[START]

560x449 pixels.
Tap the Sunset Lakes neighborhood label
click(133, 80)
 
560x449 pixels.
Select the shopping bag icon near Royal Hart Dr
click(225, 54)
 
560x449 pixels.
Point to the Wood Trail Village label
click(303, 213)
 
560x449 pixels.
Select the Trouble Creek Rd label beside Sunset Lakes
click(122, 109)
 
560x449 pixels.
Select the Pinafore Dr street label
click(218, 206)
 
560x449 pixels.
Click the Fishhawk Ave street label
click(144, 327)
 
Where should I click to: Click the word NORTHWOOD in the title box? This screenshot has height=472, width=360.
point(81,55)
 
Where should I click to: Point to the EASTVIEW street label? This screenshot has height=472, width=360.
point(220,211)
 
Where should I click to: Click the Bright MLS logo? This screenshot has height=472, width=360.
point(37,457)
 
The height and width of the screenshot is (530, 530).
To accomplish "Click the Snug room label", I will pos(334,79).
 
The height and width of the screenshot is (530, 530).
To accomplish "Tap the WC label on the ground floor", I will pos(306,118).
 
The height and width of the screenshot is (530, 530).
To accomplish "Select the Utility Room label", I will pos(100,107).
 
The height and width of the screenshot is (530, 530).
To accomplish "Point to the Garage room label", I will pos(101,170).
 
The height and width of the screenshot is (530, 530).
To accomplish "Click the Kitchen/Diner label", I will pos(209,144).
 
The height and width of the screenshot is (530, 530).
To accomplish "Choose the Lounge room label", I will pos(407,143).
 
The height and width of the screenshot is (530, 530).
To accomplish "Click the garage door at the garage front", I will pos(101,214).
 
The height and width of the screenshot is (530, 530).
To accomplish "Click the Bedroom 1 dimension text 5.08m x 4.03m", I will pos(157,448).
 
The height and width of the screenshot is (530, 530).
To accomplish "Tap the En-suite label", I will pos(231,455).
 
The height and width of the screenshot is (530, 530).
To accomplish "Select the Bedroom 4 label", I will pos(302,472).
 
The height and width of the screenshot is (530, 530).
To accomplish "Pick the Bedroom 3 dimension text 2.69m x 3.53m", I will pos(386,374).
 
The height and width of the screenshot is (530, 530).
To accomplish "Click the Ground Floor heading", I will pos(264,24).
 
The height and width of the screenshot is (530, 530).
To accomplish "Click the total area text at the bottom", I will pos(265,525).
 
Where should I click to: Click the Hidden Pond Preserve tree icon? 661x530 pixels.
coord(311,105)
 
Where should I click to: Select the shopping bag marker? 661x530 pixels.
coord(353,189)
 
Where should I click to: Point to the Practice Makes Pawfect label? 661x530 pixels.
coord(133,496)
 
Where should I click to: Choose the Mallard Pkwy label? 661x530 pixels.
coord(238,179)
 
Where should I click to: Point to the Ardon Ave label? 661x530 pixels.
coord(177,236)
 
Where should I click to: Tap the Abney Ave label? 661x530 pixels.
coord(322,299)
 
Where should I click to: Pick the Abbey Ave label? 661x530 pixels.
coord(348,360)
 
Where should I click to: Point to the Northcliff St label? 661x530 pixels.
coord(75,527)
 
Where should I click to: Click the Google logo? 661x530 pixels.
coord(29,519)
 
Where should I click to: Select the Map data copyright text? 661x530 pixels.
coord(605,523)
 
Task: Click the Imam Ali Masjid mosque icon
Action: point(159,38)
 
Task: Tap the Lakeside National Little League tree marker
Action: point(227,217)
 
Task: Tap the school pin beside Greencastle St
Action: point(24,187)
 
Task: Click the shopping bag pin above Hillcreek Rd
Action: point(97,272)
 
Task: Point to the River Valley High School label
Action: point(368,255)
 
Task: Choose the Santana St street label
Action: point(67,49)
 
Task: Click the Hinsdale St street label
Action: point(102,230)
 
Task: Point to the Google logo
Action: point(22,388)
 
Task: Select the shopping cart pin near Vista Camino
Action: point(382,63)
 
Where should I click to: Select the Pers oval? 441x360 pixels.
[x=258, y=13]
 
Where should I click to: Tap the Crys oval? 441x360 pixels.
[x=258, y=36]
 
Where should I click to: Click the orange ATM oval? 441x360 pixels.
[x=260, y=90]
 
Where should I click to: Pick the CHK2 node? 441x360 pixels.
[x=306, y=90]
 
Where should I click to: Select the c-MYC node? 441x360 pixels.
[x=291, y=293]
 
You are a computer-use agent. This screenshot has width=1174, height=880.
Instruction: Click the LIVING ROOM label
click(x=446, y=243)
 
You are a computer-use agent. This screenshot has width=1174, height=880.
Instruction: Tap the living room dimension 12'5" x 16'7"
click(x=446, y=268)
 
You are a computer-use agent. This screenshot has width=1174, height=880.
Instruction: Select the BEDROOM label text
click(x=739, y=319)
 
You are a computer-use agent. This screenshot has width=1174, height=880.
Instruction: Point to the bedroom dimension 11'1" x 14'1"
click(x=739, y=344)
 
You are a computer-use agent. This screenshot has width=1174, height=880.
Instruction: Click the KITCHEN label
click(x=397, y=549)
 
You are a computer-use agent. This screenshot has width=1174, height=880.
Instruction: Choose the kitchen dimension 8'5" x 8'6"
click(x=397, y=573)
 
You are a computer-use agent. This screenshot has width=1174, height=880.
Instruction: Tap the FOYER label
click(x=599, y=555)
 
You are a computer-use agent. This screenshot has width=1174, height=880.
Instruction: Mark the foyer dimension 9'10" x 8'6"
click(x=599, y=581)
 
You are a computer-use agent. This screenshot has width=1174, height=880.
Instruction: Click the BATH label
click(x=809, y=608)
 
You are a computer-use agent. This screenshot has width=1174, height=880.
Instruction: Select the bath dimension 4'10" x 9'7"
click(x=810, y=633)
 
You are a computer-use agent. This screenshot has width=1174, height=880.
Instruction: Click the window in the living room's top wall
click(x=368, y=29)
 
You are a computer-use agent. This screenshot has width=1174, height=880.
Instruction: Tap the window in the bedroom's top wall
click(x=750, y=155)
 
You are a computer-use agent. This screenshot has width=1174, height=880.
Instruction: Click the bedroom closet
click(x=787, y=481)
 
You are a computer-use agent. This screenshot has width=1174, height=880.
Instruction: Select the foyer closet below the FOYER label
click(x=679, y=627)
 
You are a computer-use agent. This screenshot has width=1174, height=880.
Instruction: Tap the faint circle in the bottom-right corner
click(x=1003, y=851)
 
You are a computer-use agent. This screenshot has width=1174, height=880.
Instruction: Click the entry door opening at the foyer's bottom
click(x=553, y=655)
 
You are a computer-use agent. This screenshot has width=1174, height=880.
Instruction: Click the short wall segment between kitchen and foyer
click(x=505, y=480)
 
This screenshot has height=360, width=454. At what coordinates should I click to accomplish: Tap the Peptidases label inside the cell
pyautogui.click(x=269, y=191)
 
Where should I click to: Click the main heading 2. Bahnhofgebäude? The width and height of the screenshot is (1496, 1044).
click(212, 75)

[END]

▸ **Requirements**:
Copy the listing lines from the one containing "Where should I click to: Click the orange" through the one containing "click(x=446, y=243)", inclusive. Add 42 to each coordinate in the answers and leave all other text unchanged.

▸ **Finished answer**:
Where should I click to: Click the orange ATM oval? 441x360 pixels.
[x=302, y=132]
 
Where should I click to: Pick the CHK2 node? 441x360 pixels.
[x=348, y=132]
 
Where should I click to: Select the c-MYC node? 441x360 pixels.
[x=333, y=335]
 
You are a computer-use agent. This screenshot has width=1174, height=880.
Instruction: Click the LIVING ROOM label
click(x=488, y=285)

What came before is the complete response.